Que minha mãe ensinou pra gente. Com um pouquinho de estudo que ela tem. Ela é mó massa. Estudou até a quarta série e, tipo, ensinava a gente a fazer dever. Acho isso mó massa. É só a presença mesmo! Porque hoje em dia fico vendo, tem muita mãe que não ensina assim, sabe. E tem um estudo assim e tal. Ela não tinha, e ensinava e a gente aprendia, assim, tipo, tabuada, essas coisas e tal. Vamos pesquisar junto. A gente tinha uma enciclopédia que ficava até aqui. Tirou porque não tem mais hoje um porquê você ter uma enciclopédia em casa. Mas os trabalhos que a gente fazia, assim, tipo, olimpíadas, essas coisas, ela ajudava a gente a pesquisar. Ditava pra gente. Era como se fosse um Google assim [a enciclopédia]. E gigantesca... (EDUARDO, 2012).
O jovem estabeleceu uma forte relação da função socializadora da família atrelada à socialização escolar; as interdependências pessoais e ligações emocionais foram também densamente vividas e reconhecidas por ele. Contudo, nas relações familiares de Eduardo, percebe-se uma consciência de sua alteridade, uma dinâmica decisiva da sua construção individual como sujeito. As demarcações da autonomia como indivíduo eram possibilitadas também por outras instâncias fundamentais, os coletivos juvenis e a sua produção artística. A família incentivava, valorizava e reconhecia sua existência pessoal marcada por outras matrizes de cultura. No espaço familiar, ele mantinha referências de afeto, segurança e acolhimento, mas também a própria família sustentava suas escolhas individuais. O espaço privado familiar se configurava por formas relacionais e autônomas a serviço de gerenciamento do "eu", ou, como aponta François de Singly, nessa configuração familiar alcança-se a possibilidade de "estar juntos e livres" (SINGLY, 2007).

> Dados registrados
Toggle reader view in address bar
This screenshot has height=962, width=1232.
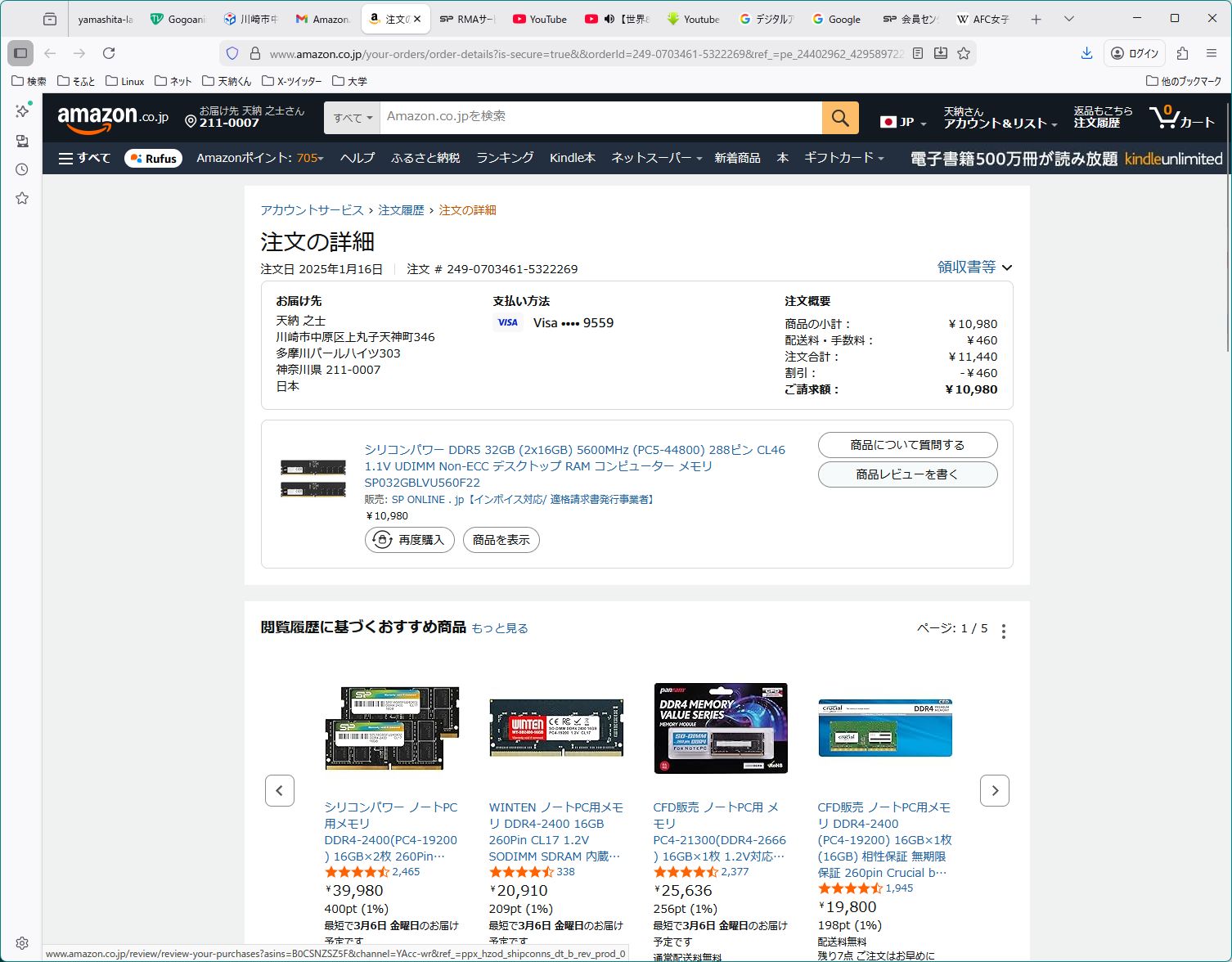918,53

> Exercício proposto A
Responda às perguntas abaixo com base no texto sobre Eduardo e a família, uma resposta por linha, marcadas como as perguntas.
(i) Até que série a mãe de Eduardo estudou?
(ii) A que Eduardo compara a enciclopédia que a família tinha em casa?
(iii) Segundo François de Singly, que possibilidade se alcança nessa configuração familiar?
> Exercício proposto B
Segundo o texto sobre Eduardo e a família, que referências ele mantinha no espaço familiar? Enumere todas.
> Exercício proposto C
Prossiga com o texto sobre Eduardo e a família a partir da última frase apresentada.

> Resultado A
(i) Até a quarta série.
(ii) A um Google.
(iii) A possibilidade de "estar juntos e livres".

> Resultado B
Afeto, segurança e acolhimento.

> Resultado C
Eduardo assinalava o apoio irrestrito da família à sua carreira musical e artística. Quando falava sobre esse reconhecido suporte em sua sustentação como artista, o jovem destacava que a assistência não se restringia a um amparo enfraquecido. Mesmo que ele estabelecesse outros fortes referenciais identitários para a construção da sua própria história (como a cultura hip hop, curiosamente, outra instância nomeada como família), as práticas e narrativas no âmbito da família corroboravam o consenso de sua escolha por um estilo musical como profissão. Cyntia Sarti (2004) afirma que os/as jovens buscam outros referenciais para a construção da identidade fora do ambiente doméstico, prática de um processo de afirmação individual e social, recriando "famílias" (como construção de "nós"), fora de seu âmbito familiar de origem. Em expressões das culturas juvenis, é comum que grupos próximos se autodenominem como família, evidenciando uma reconstrução simbólica das relações familiares em outras bases (DAYRELL, 2005).
A família era, para Eduardo, espaço não só possível, mas ambiente favorável e referência para suas construções individuais. Era ao mesmo tempo "alicerce de identidade" (SARTI, 1999, p. 100) e "[...] suporte para sua individuação [...]" (MARTUCCELLI, 2007, p. 9) como artista, mesmo que o estilo musical não fosse apreciado por seu pai, conforme relatou.
Minha família apoia demais. Demais, assim. Não é aquele apoio do tipo "ah, vai lá fazer o show", sabe. É um apoio meio de tipo "o que precisar tá aqui". Tava pensando nisso esses dias, assim, tipo, minha família, mó, é... Mas, é, no início meu pai não gostava muito da música rap. Mas nunca foi contra eu cantar. Só tipo "ah, não gosto dessas músicas, não" e minha mãe sempre me deu ouvido. Mas a família sempre foi de boa, assim. Meu pai e minha mãe hoje em dia é alicerce pra mim, sabe (EDUARDO, 2012).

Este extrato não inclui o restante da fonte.